-- Opening Marker --

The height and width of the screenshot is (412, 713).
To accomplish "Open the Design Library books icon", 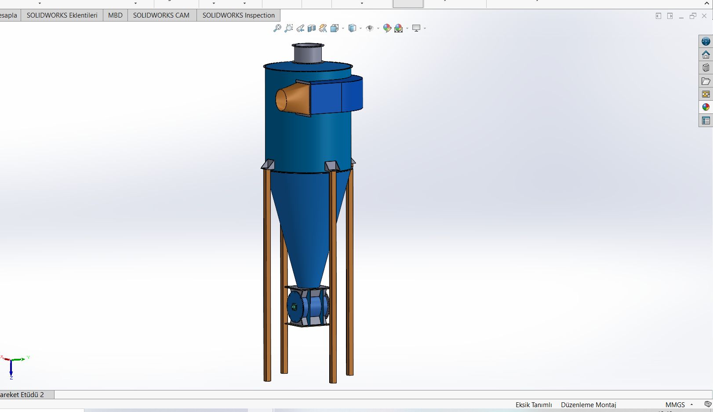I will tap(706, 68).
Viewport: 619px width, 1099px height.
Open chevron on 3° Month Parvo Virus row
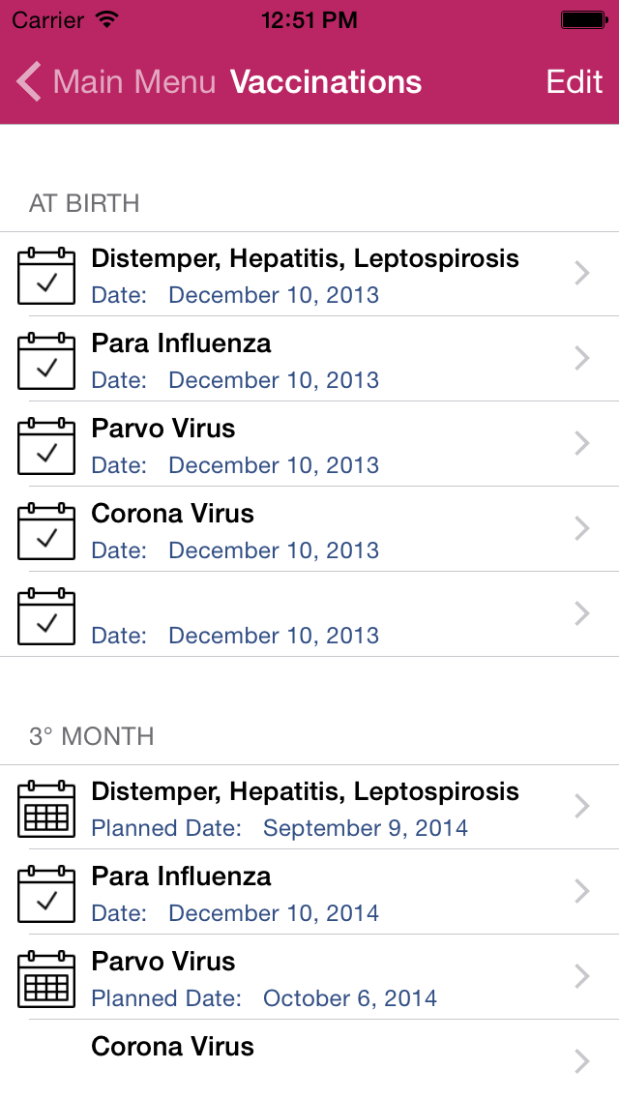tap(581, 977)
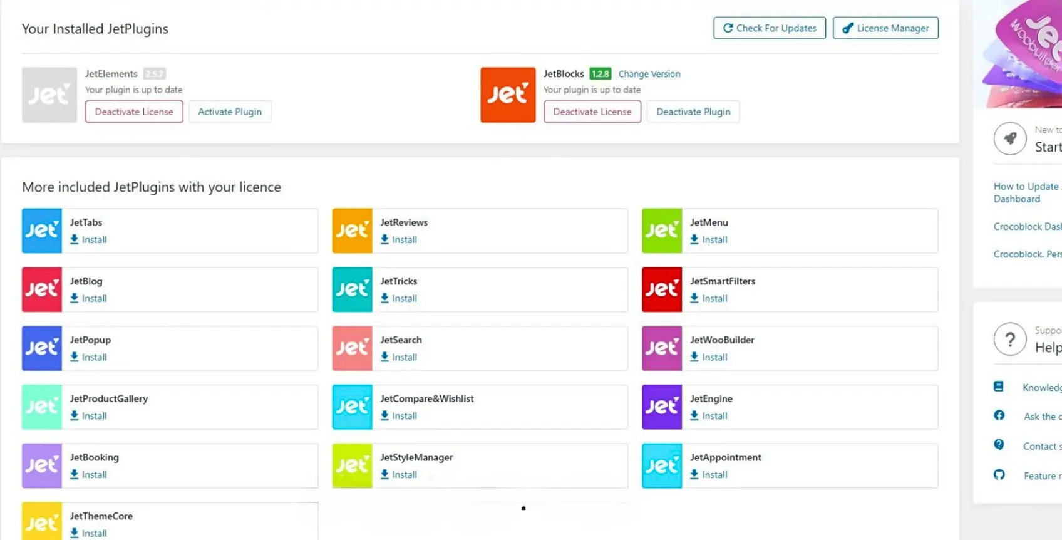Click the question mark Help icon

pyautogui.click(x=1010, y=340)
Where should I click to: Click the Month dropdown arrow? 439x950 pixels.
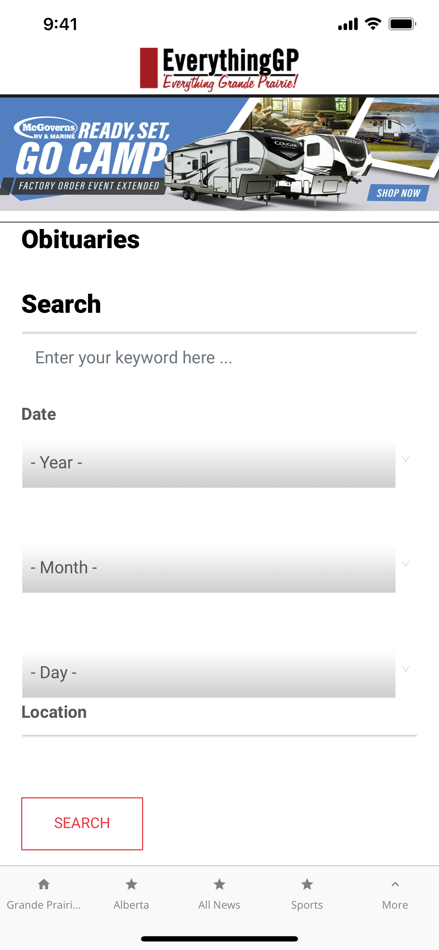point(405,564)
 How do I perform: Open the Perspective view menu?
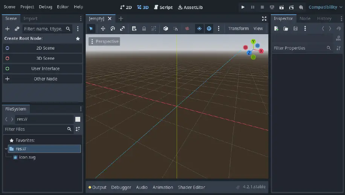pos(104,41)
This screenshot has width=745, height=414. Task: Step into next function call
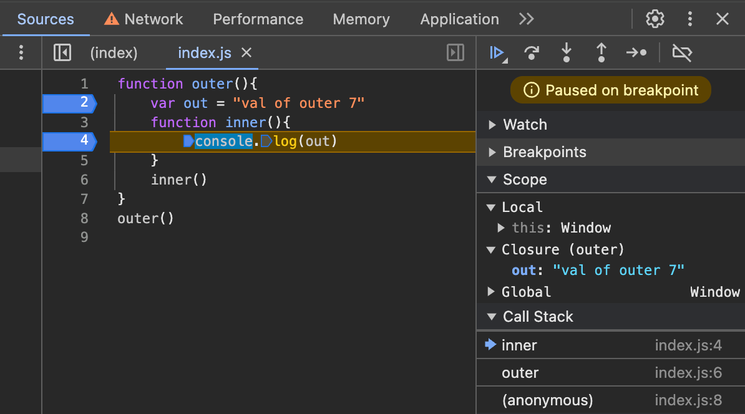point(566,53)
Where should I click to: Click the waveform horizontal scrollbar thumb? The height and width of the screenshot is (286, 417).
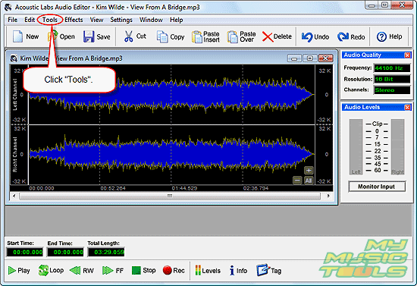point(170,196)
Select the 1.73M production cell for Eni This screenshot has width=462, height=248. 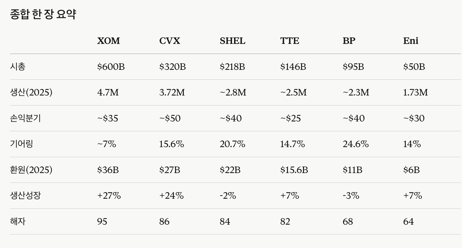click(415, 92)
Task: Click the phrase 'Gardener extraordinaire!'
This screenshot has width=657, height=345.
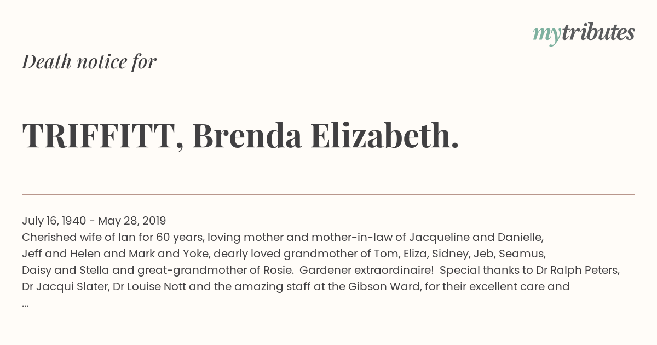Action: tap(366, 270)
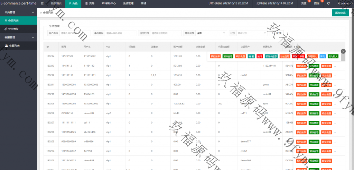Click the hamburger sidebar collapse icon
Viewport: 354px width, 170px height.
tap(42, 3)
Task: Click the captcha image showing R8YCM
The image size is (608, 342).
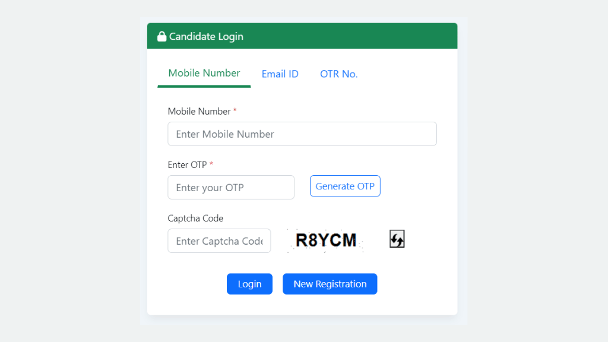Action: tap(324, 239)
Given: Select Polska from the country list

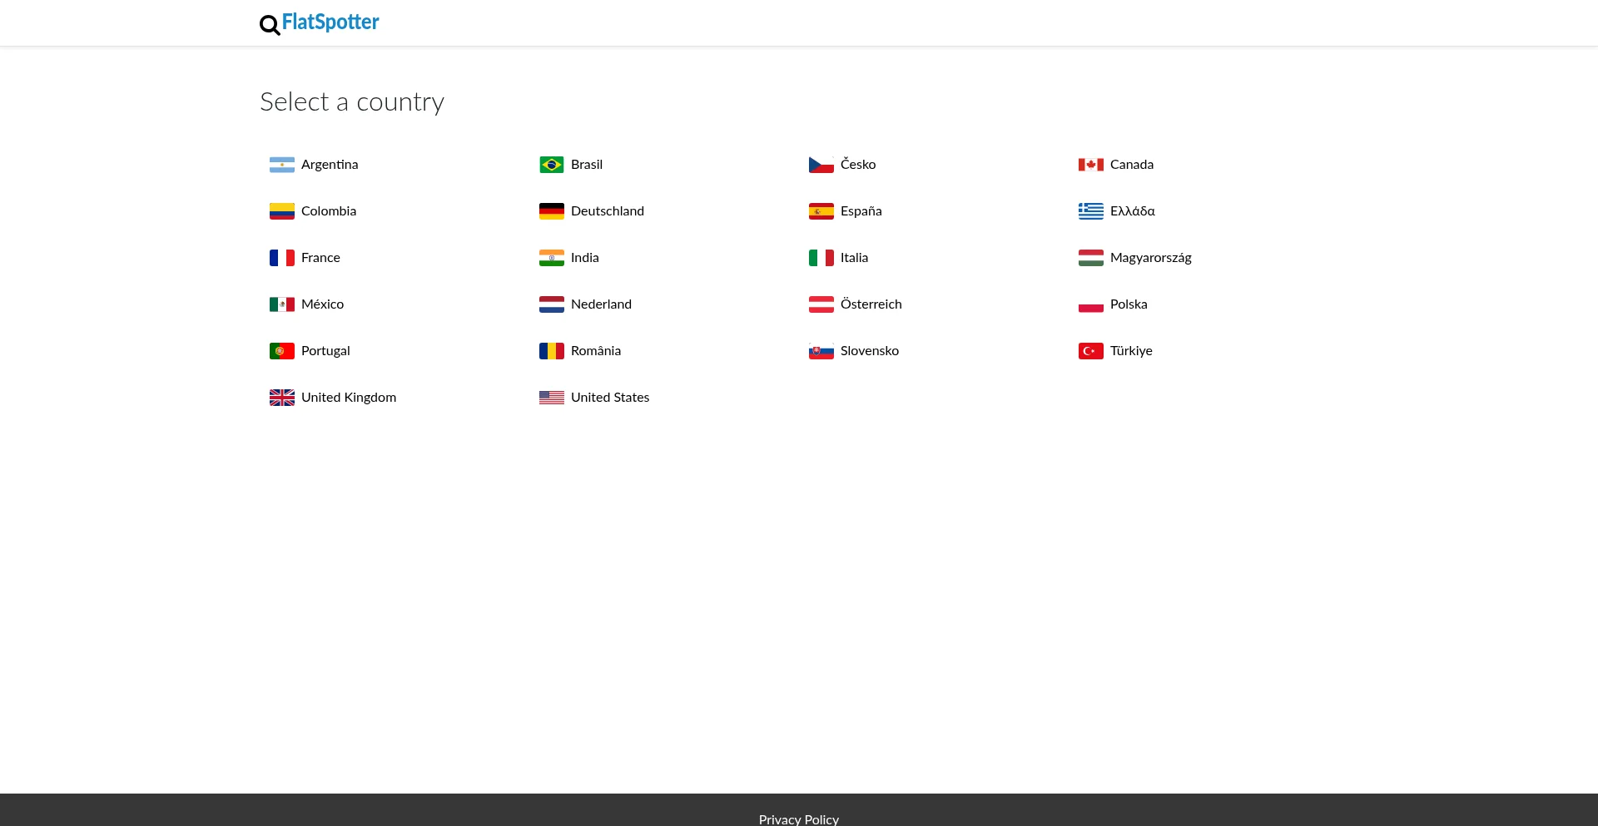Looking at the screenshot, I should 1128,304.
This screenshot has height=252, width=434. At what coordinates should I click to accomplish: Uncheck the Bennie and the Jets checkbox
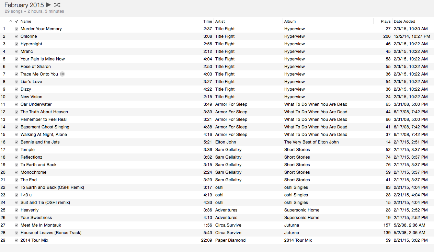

-- Closing Marker --

Required action: Starting at the line that holds "This screenshot has width=657, height=345.", copy each line exactly through the end of the material above, keeping both ends and dropping the pictures.

Solution below:
This screenshot has width=657, height=345.
Action: tap(366, 270)
Click the hamburger sidebar collapse icon
Viewport: 354px width, 170px height.
tap(42, 3)
Task: Click the captcha image showing R8YCM
The image size is (608, 342).
Action: tap(324, 239)
Given: Select Polska from the country list

Looking at the screenshot, I should 1128,304.
This screenshot has height=252, width=434. At what coordinates should I click to accomplish: Uncheck the Bennie and the Jets checkbox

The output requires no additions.